No matter how you slice it there is a lot of food so one needs a strategy to get the most out of it and make it worthwhile without eating yourself silly.  If one compares to All Inclusive plans, I understand they routinely find that people start to eat less after 3 days.  For the DDP that seems to mean they start to throw away the dessert options.  I've also contemplated getting the plan and throwing away most of the counter service credits and eating two table service meals most days.  How cool would it be to walk up to a counter service location and buy some stranger's meal for them.

We did the DDP for a week in Sept on an exchange with just my wife and I.  I used snack credits to get danish and muffins as a light breakfast from the Boardwalk Bakery.  Counter service for lunch with a full meal each (stuffed), did one character breakfast (two credits) then did a lot of signatures and shared an entree with an extra side or appy.  My wife has said we can't do the DDP again as it's simply too much food.  If we go for just 2 or 3 days or have some way to share it with others legally, I'll win her approval, otherwise I agree with her.  IMO it needs to save you at least 20% over what you'd pay cash WITHOUT the plan for the same number of meals to make it worthwhile (inclusive of any applicable discounts).


----------



## Dean (Dec 29, 2006)

rickandcindy23 said:


> I need that recipe at home and have tried to copy it.


Disney restaurants will usually give this info out, just ask them.  Unfortunately many people have not had the same experience at the Turf Club.


----------



## rickandcindy23 (Dec 29, 2006)

Dean said:


> Disney restaurants will usually give this info out, just ask them.  Unfortunately many people have not had the same experience at the Turf Club.




Dean, have others not had the same experience with good food?  Or with getting the smoothie for the beverage choice?  Or with getting the recipe?  

The server at Turf Club was most accommodating.  She was willing to please in every way possible, which was great.  The steak was excellent.

The server at Captain Jack's was the opposite and was a big turnoff, although the food was decent.


----------



## Dean (Dec 29, 2006)

rickandcindy23 said:


> Dean, have others not had the same experience with good food?  Or with getting the smoothie for the beverage choice?  Or with getting the recipe?
> 
> The server at Turf Club was most accommodating.  She was willing to please in every way possible, which was great.  The steak was excellent.
> 
> The server at Captain Jack's was the opposite and was a big turnoff, although the food was decent.


About 60% of the reports I've seen personally for the Turf club were of poor food, esp poor quality steaks.  Ask them for the recipe, I bet you get it.


----------



## cindi (Dec 30, 2006)

rickandcindy23 said:


> What other regular Disney sit-down restaurants do you recommend?
> 
> The Turf Club also gives a smoothie drink instead of soda, which I appreciated, since I do not like the idea of drinking a diet soda with caffeine before bedtime.  The food was great at Turf Club, the potatoes were absolutely delicious.  I need that recipe at home and have tried to copy it.
> 
> ...




Cindy

Were we twins seperated at birth or something ?  

We are not the fancy dining type people either.

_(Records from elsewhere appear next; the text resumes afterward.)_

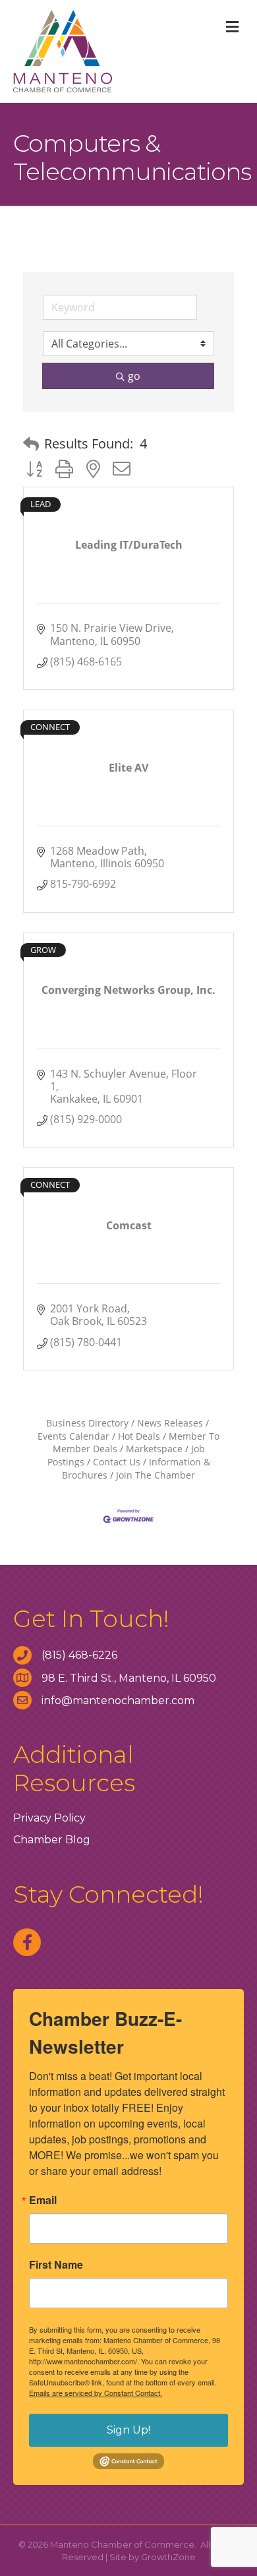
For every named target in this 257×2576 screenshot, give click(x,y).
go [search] (134, 376)
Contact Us (116, 1462)
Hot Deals (139, 1436)
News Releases (170, 1423)
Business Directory (87, 1423)
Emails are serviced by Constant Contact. (95, 2392)
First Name (56, 2264)
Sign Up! (128, 2430)
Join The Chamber (155, 1475)
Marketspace (154, 1448)
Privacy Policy (49, 1818)
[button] (31, 444)
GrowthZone (168, 2557)
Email (43, 2200)
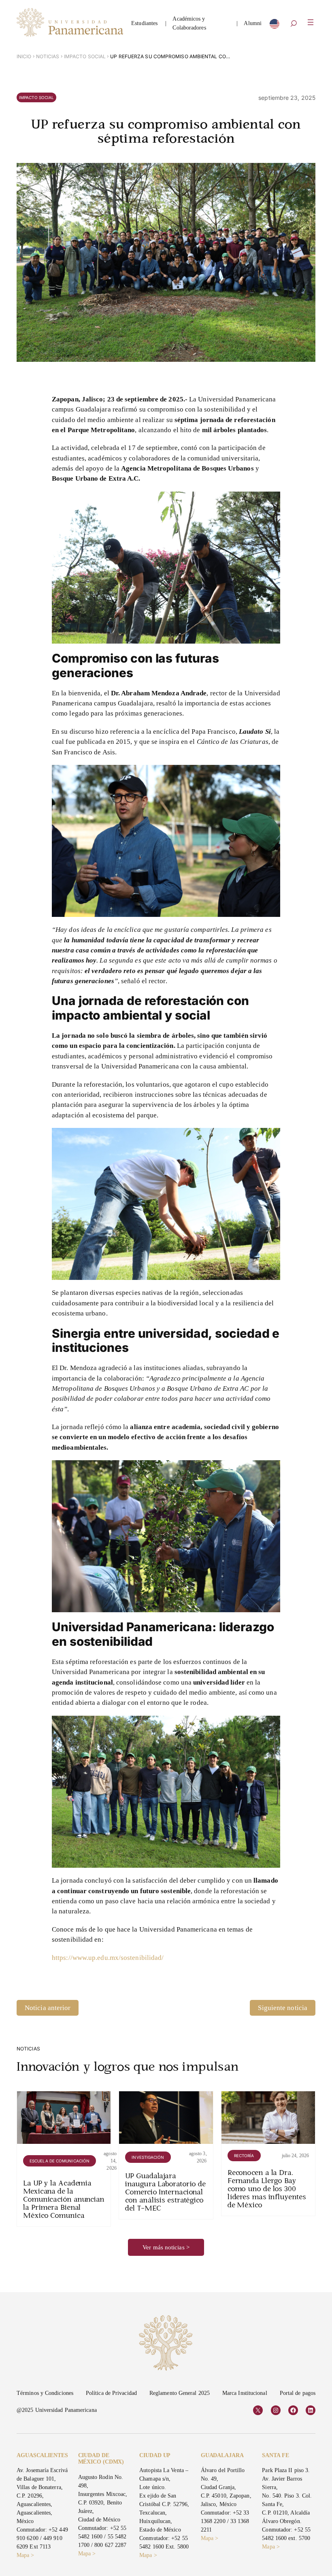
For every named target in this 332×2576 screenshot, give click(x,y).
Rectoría (244, 2155)
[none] (274, 25)
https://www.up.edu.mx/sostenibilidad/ (108, 1958)
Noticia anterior (47, 2008)
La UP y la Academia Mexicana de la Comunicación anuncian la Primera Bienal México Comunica (63, 2199)
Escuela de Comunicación (59, 2160)
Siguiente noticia (282, 2008)
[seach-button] (293, 24)
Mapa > (25, 2555)
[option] (274, 25)
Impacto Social (85, 56)
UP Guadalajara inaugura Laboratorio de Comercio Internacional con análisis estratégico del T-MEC (165, 2192)
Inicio (24, 56)
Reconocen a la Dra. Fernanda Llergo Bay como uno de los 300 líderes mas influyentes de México (267, 2189)
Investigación (148, 2157)
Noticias (48, 56)
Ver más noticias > (166, 2247)
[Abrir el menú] (310, 22)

And I sure don't normally eat an appetizer, meal and dessert for supper. Some day I am going to lose weight and actually KEEP it off.  

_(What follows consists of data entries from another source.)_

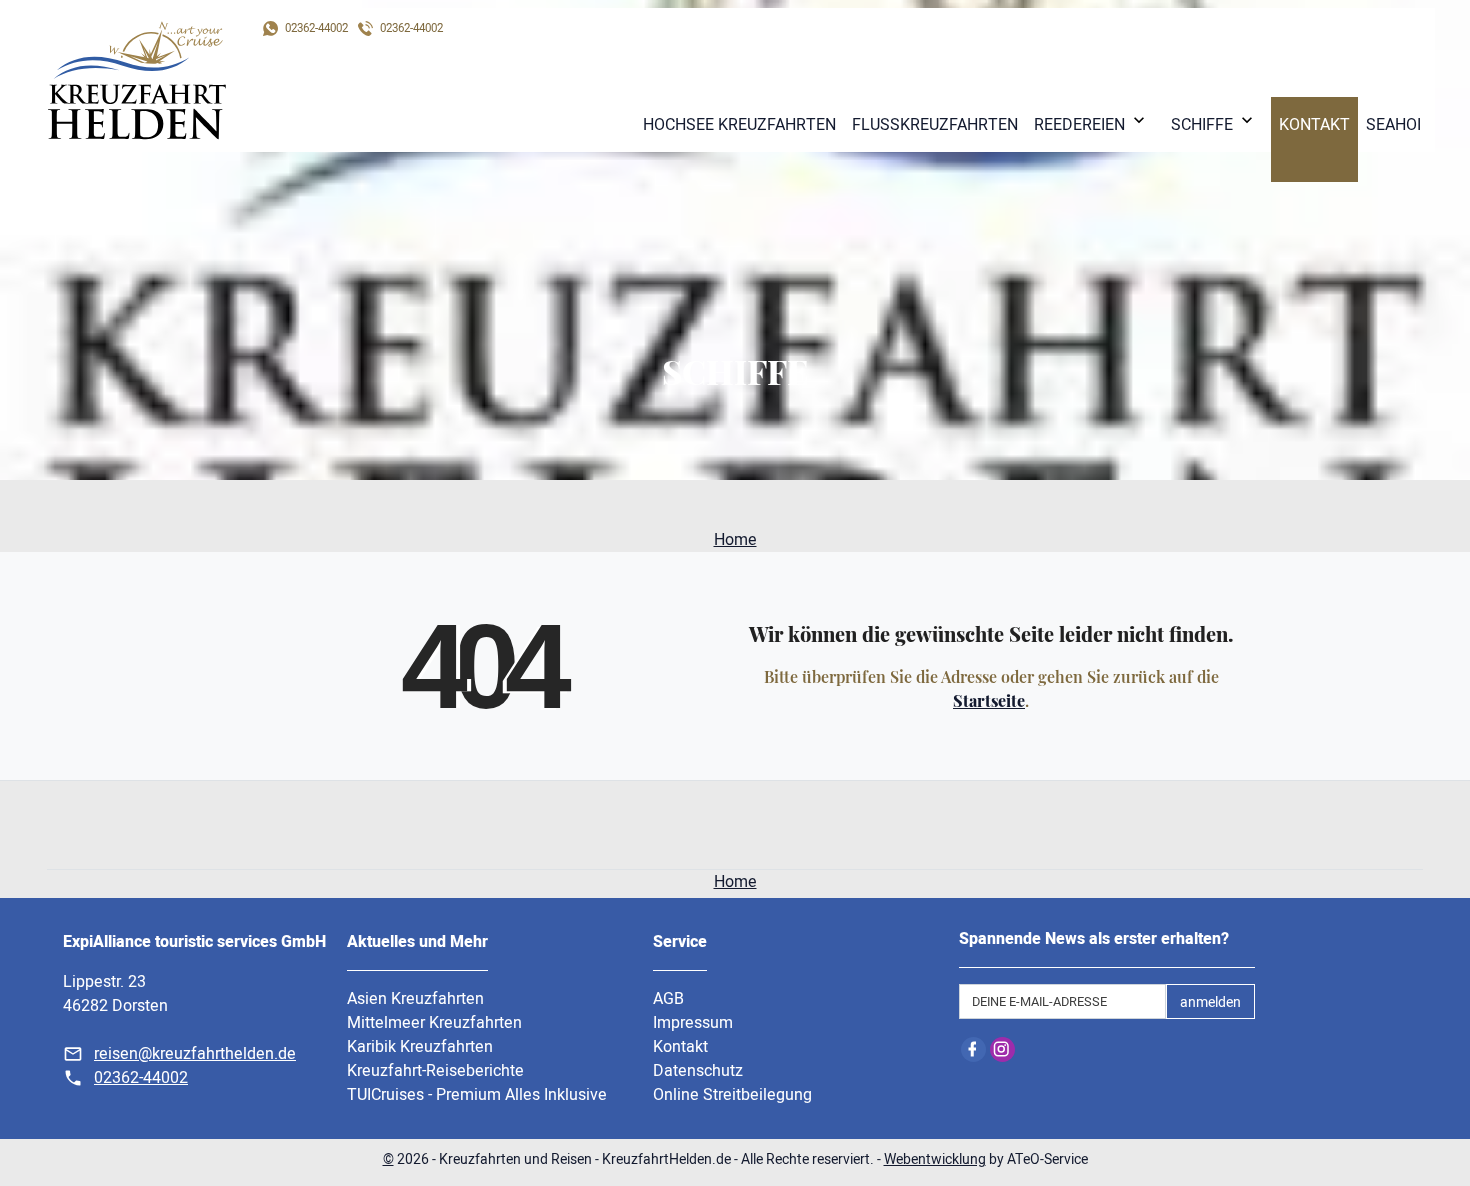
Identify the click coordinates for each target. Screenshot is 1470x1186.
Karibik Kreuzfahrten (420, 1047)
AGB (668, 999)
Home (735, 540)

While the dining plan was fun for the short period I used it, I found that I didn't like having to be at a certain place at a certain time every day. We are definitely more fly by the seat of your pants people. Who knows what park I am going to feel like being 6 months in advance? And you can waste a whole lot of time going from place to place to be at the supper reservation you made many months before. 

In addition, the fun of going to Disney is not eating. The focus of our trip is FUN and parks. Why lose so much of your day to meals and planning?

That is just me. I know a lot of people are much more organized and enjoy planning every minute of every day ahead of time. And if you are going there only once in your lifetime, you NEED to have a plan. But we go at least every year if not more, so are much more laid back and free wheeling about it all now.


----------



## Dean (Dec 30, 2006)

cindi said:


> In addition, the fun of going to Disney is not eating. The focus of our trip is FUN and parks. Why lose so much of your day to meals and planning?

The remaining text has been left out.